[Start of section]

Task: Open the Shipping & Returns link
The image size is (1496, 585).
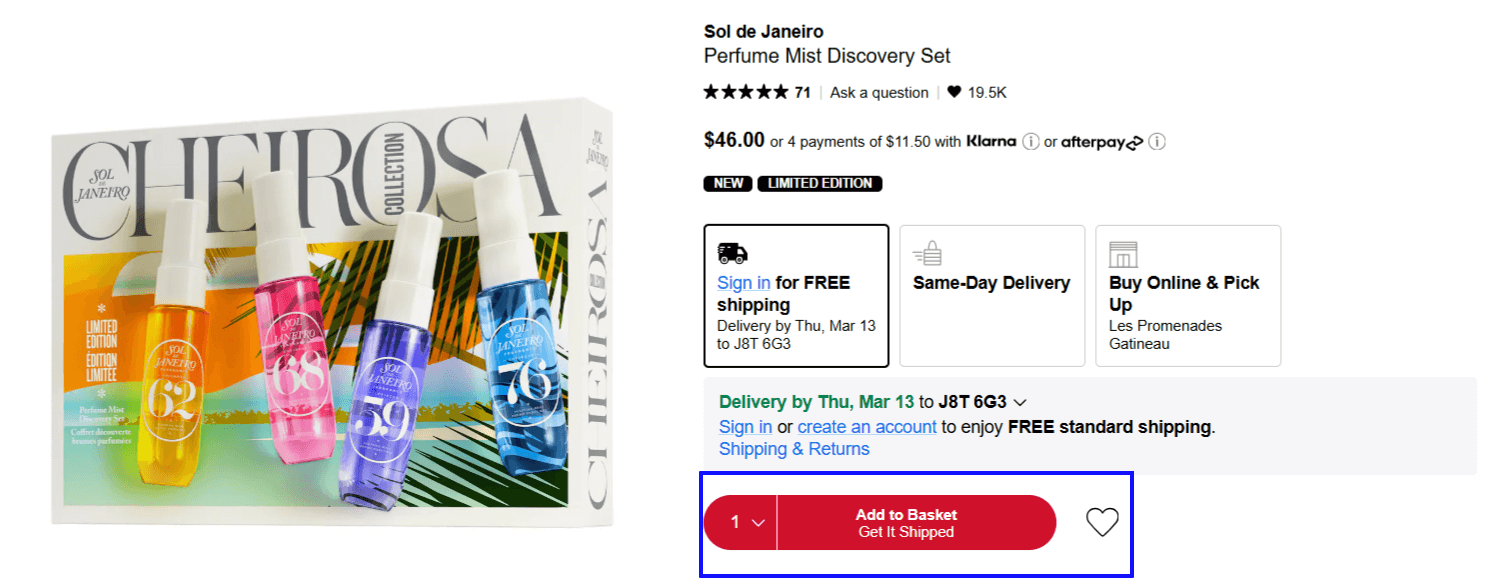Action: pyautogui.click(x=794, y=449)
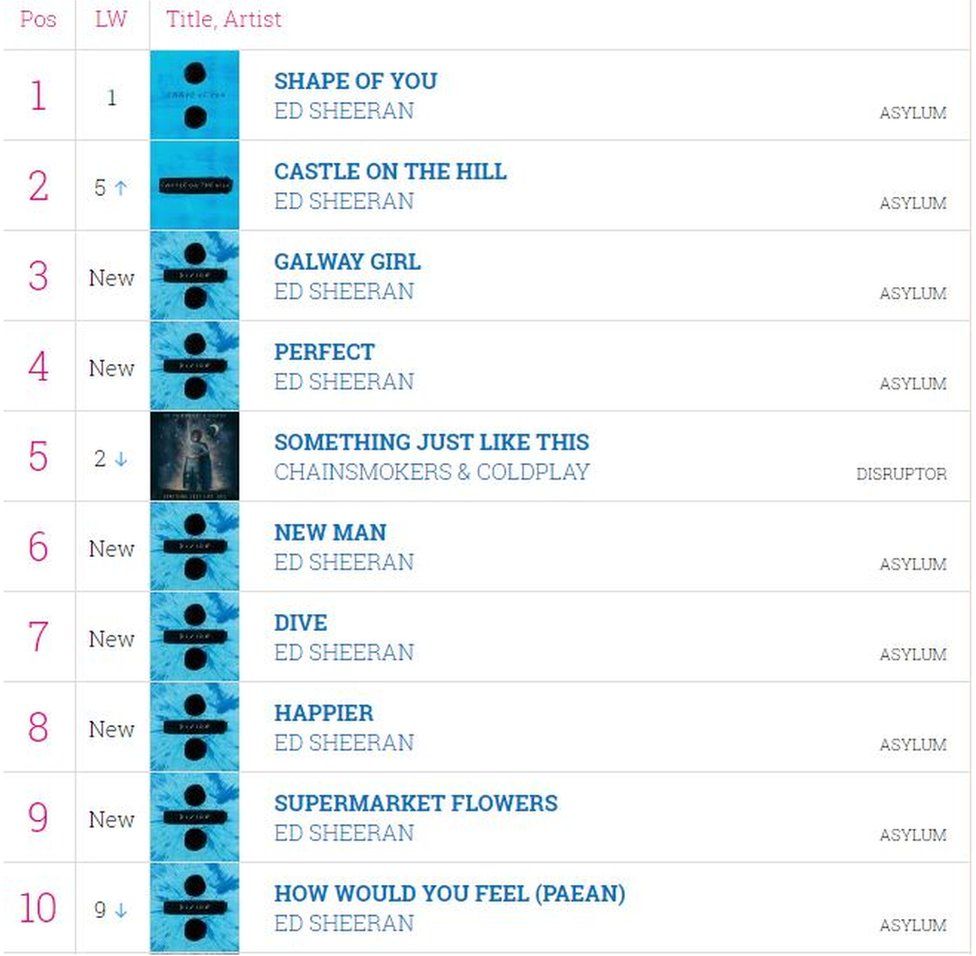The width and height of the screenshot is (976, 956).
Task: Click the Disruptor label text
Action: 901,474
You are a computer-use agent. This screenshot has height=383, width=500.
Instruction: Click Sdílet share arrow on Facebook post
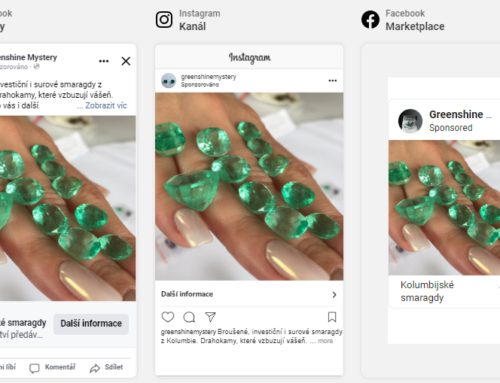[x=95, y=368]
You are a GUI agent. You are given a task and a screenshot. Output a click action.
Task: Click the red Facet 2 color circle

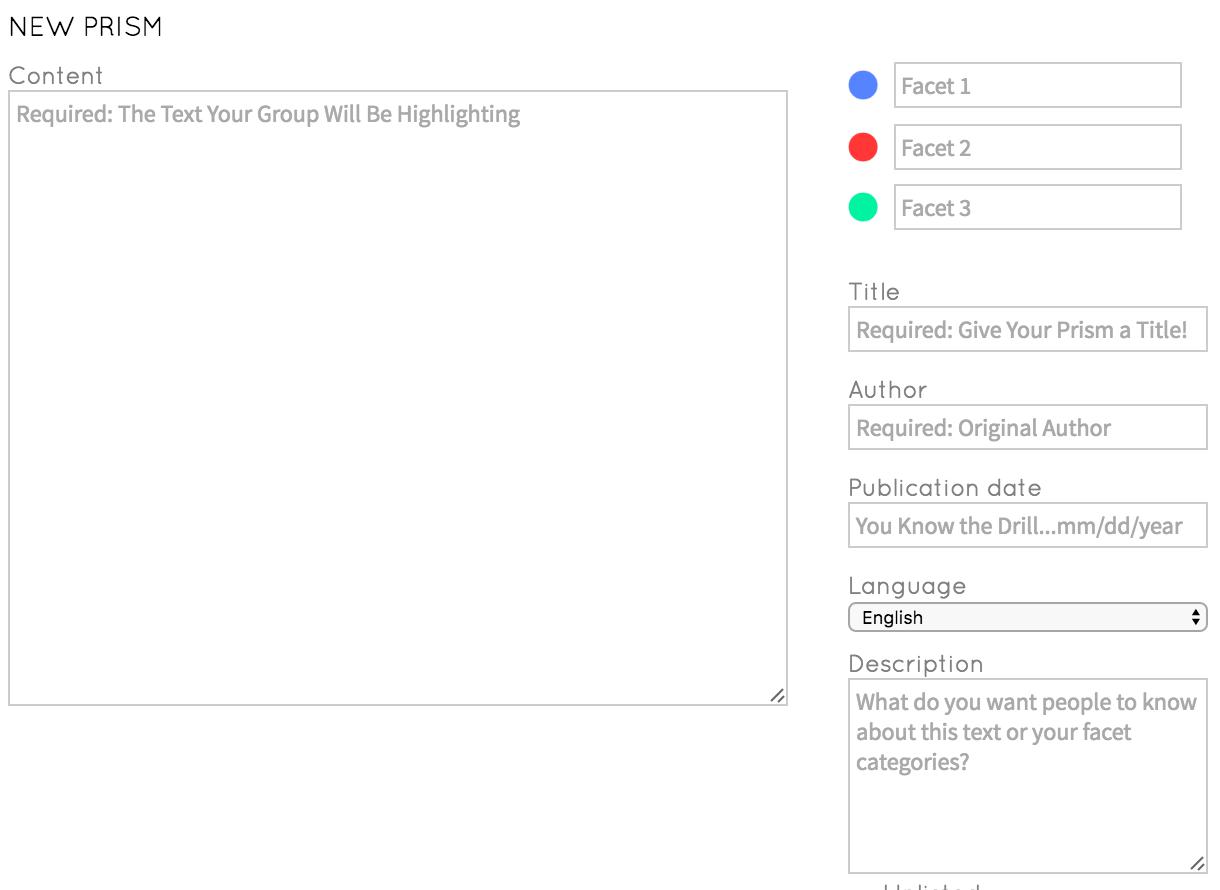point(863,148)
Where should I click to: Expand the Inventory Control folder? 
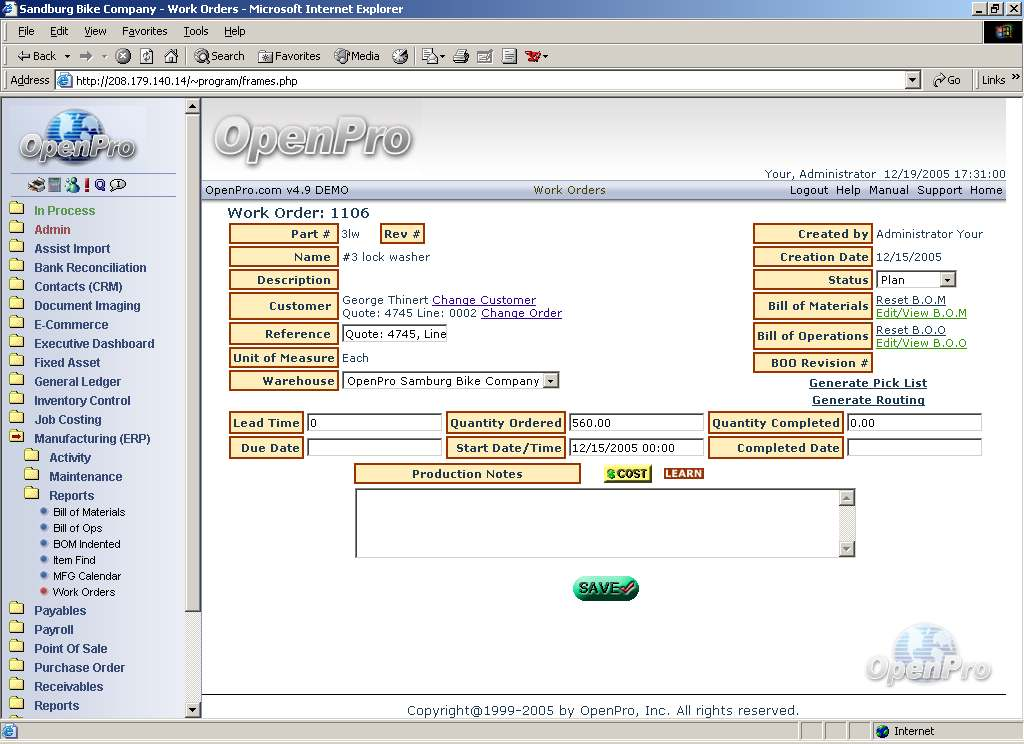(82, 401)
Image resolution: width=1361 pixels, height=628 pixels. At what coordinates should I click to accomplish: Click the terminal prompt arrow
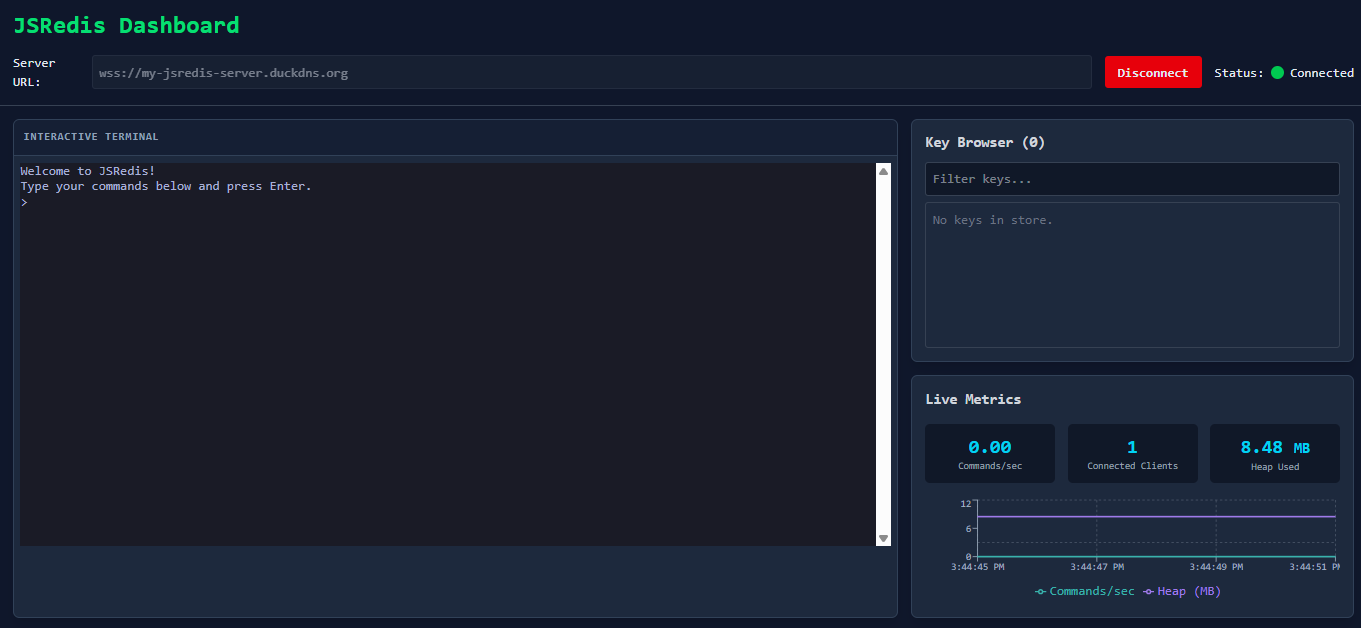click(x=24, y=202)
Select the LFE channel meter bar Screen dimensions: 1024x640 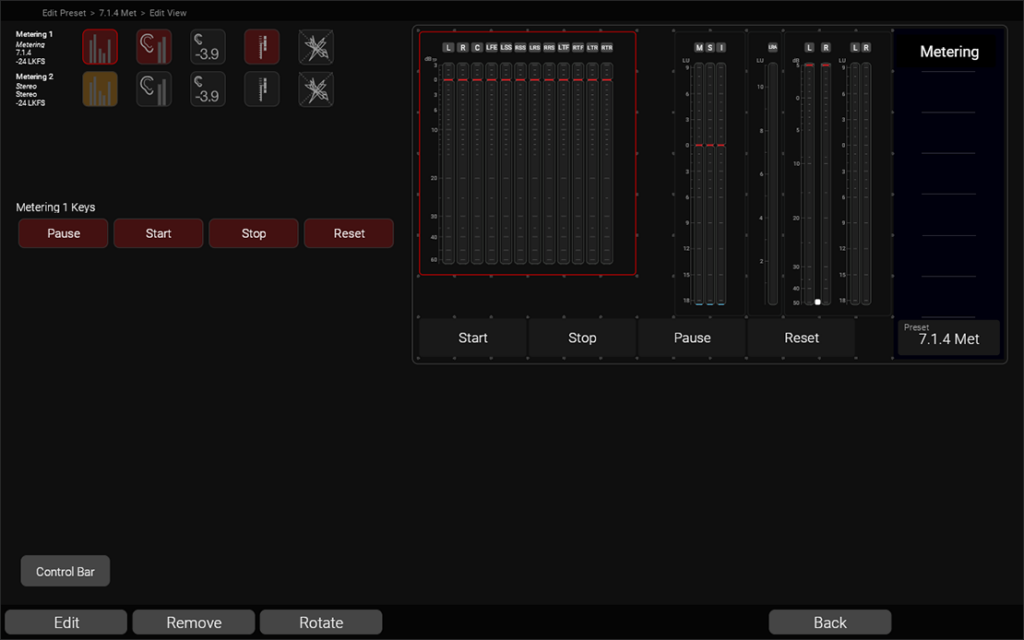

[End of section]

** The task **
Restate word for word the lines from the one containing "You are a GUI" through the end of the material above, both included, and nothing besides; drop the pictures.

** Exercise response **
You are a GUI agent. You are given a task and a screenshot. Output a click action.
Task: Click the red Facet 2 color circle

point(863,148)
Where should I click to: Expand the Inventory Control folder? 
(82, 401)
Image resolution: width=1361 pixels, height=628 pixels. At what coordinates should I click to accomplish: Click the terminal prompt arrow
click(x=24, y=202)
Select the LFE channel meter bar Screen dimensions: 1024x640 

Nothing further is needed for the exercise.